Install the Blackbox Exporter

# Add the prometheus-community Helm repository
helm repo add prometheus-community https://prometheus-community.github.io/helm-charts
helm repo update

# Install the Blackbox Exporter
helm install blackbox-exporter prometheus-community/prometheus-blackbox-exporter \
  --namespace "${EXPORTER_NAMESPACE}" \
  --set pspEnabled=false \
  --set securityContext.runAsUser=null,securityContext.runAsGroup=null

Configure a Blackbox Exporter Probe

Configure a probe

kubectl -n "${APP_NAMESPACE}" apply -f - <<YAML
apiVersion: monitoring.coreos.com/v1
kind: Probe
metadata:
  name: my-app
spec:
  prober:
    url: blackbox-exporter-prometheus-blackbox-exporter.${EXPORTER_NAMESPACE}.svc.cluster.local:9115 (1)
  targets:
    staticConfig:
      static:
      - my-app.${APP_NAMESPACE}.svc:8080 (2)
      - https://my-app.apps.appuio-cluster.cloud (3)
YAML

1	The URL of the Blackbox Exporter may be different if you’re using different Helm values or a different release name. Check with `kubectl get svc -n ${EXPORTER_NAMESPACE}`.
2	You can configure a cluster-local probe by providing the name and port of the application’s in-cluster service. The suffix `.${APP_NAMESPACE}.svc` can be omitted if you’ve installed the Blackbox Exporter in the same namespace as your application.
3	You can configure a probe to the public address of your application. This is only relevant if you’re setting up a probe for an application which is exposed through an `Ingress` or `Route`. You may want to explicitly probe both the `https://` and `http://` URLs to test the HTTPS redirect.

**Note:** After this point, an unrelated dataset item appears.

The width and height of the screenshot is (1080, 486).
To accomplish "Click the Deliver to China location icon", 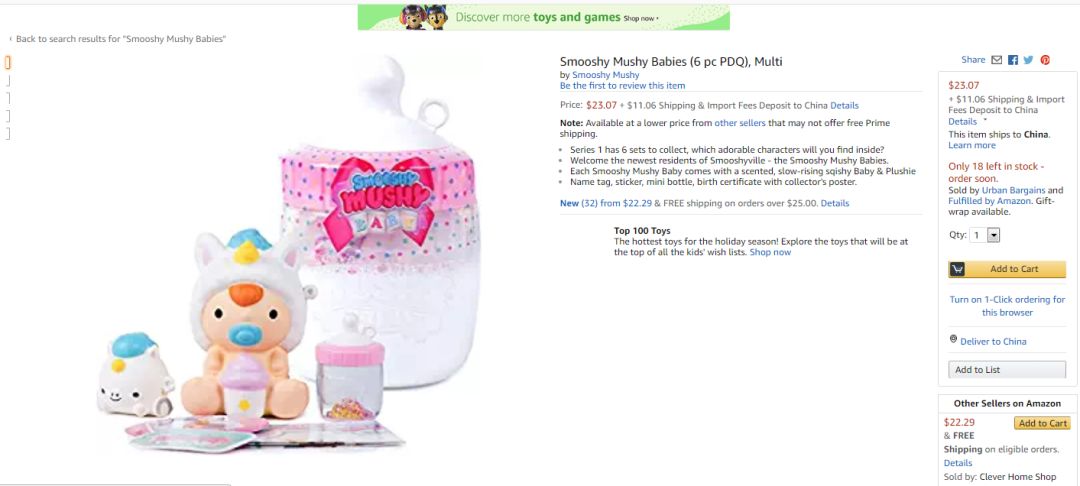I will click(953, 339).
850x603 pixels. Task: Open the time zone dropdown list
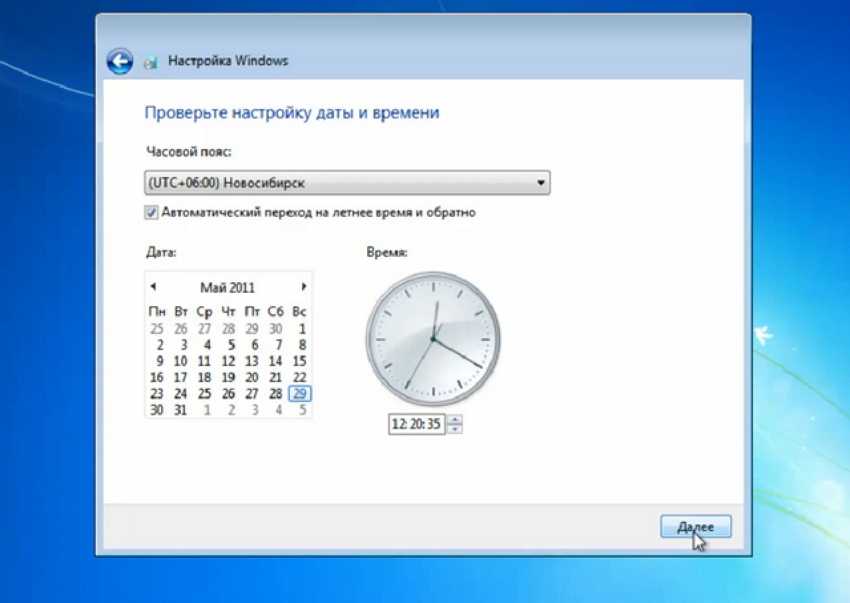point(346,183)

APPUiO Cloud currently doesn’t support configuring probes with Ingress discovery (.spec.targets.ingress).

Verify the configuration

Navigate to the OpenShift Web Console console.CLUSTER.cloud/dev-monitoring/ns/<APP_NAMESPACE>/metrics.

Select Custom Query and enter up{job=~"probe/.*"}. There should be an entry for each target with a value of 1 if the probe was successful.

If the probe doesn’t show up in the list or the value is 0 see the Troubleshooting section.
Verify the probe

Select Custom Query and enter probe_success. There should be an entry for each target with a value of 1 if the probe was successful.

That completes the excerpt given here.